PASSAGE PROVIDED:
★ ★ ★

It is very hard for me to say goodbye; I’ve been told it is because I get attached to people and places very quickly and easily. Getting attached to Araku – with its beautiful red soils and green hills-, to the staff – who helped us untiringly in our project and introduced us to Indian culture-, or with Naandi- which showed me what sustainability is really like-, attachment was more than possible to happen. And that is why the last week was bittersweet for me.
It was sweet because Taylor and I were concluding our 112-pages report, the ultimate product of our work this summer.
112 pages of research and discussion, analysis and evaluation, editing and rereading. The hard work was worth it, because I was proud of the response that these 112 pages contained: Naandi had not committed cultural murder. By helping Adivasi tribal farmers produce organic coffee to sell it in international markets, Naandi was prompting a cultural change in the community, but one that was within natural boundaries. In other words, the Adivasi community was following a natural evolution of their culture, not being forced by Naandi. Naandi is just another player in their constantly-evolving environment.
112 pages that we had to summarize in a one-hour presentation to other Naandi staff in our last working day. Although only the top officials were invited to our presentation, we managed to invite our driver Santosh; Taylor and I advocated for him and we were adamant in that he should see the work he had helped us with for the last 3 months. At last, Satish, Prakash, and Venkata allowed him to hear the presentation. Naandi had said before that they were working towards a flat organization; however, there is still a lot of ground to cover, especially in this rural town that is very distanced from the city. Having Santosh in the room was one big step for the staff, and I appreciated it.

★ ★ ★

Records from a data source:
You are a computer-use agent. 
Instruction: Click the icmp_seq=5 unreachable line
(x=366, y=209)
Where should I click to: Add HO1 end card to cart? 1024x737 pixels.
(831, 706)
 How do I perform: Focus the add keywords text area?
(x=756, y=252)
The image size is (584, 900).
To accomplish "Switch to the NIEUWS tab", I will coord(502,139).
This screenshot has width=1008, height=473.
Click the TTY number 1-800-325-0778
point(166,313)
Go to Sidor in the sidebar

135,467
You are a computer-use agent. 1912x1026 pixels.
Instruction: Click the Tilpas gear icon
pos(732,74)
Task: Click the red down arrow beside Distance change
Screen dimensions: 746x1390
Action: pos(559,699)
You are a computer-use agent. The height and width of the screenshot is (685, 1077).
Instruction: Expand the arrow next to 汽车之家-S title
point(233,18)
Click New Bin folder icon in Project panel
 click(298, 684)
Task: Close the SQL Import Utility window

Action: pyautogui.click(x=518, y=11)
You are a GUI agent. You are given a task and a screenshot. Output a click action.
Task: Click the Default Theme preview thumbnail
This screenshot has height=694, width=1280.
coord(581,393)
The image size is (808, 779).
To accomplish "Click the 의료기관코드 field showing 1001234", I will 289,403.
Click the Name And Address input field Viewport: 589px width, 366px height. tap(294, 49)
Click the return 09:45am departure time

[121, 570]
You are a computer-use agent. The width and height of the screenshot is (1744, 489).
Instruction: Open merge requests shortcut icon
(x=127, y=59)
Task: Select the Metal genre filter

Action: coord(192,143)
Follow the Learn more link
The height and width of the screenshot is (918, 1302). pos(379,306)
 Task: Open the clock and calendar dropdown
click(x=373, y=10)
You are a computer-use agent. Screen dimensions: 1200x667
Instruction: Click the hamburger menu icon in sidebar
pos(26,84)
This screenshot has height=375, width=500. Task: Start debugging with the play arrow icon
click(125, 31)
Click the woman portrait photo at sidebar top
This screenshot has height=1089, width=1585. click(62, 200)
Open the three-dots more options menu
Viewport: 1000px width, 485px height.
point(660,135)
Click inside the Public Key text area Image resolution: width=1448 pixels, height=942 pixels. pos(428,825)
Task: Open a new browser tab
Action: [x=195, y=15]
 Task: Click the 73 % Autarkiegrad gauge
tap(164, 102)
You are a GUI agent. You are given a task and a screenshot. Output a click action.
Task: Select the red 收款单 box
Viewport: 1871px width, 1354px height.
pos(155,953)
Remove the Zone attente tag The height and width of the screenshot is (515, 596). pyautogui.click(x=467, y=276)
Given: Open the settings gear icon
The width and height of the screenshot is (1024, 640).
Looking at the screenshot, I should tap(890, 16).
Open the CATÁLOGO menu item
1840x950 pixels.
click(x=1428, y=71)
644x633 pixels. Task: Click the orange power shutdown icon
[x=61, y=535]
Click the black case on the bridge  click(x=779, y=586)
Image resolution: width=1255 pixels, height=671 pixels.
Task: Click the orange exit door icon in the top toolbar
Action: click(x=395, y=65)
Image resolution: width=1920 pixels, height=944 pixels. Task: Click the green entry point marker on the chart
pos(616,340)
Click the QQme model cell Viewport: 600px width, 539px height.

★ ★ ★

ASSIGNMENT: Write the next part of the passage about the final week in Araku, picking up right after its last sentence.

EXERCISE ANSWER:
My last week was also bitter, because I had to say goodbye.
After the presentation, we went to the CPU for our last training session with Taylor. Only this time, we were accompanied by the staff’s children. Satish’s twins were there, together with Santosh’s beautiful daughters, Venkata’s daughter and Prakash’s children. Taylor and I gave them their first volleyball class (well, Taylor did and I helped). The boys were already good, because they had been taught at school or learned with their brothers, but the girls, who were not introduced in the sports culture, were learning from scratch. It was nice to share our last day by leaving a mark in these children, teaching the boys that their sisters could (and should) also be included in games, and teaching the girls that they are free to do exercise and play whichever sports they wanted to. I had to say goodbye to these children.
I also had to say goodbye to Santosh and his family. To give their farewells and express their appreciation for us, Santosh’s family stopped by our guesthouse later in the night. His wife was wearing a sari and carrying packets of mehendi. She spent the next hours drawing intricate designs in our hands, and practicing her English with us. When our hands looked like those of brides who are about to get married, Santosh’s wife gifted us bangles. They were the final touch for my hands’ bridal look. Meanwhile, Santosh and us began remembering all the funny moments we had spent together, and I realized that I had some work to do.
Due to my inability to give a proper farewell in person, I decided to write some goodbye letters.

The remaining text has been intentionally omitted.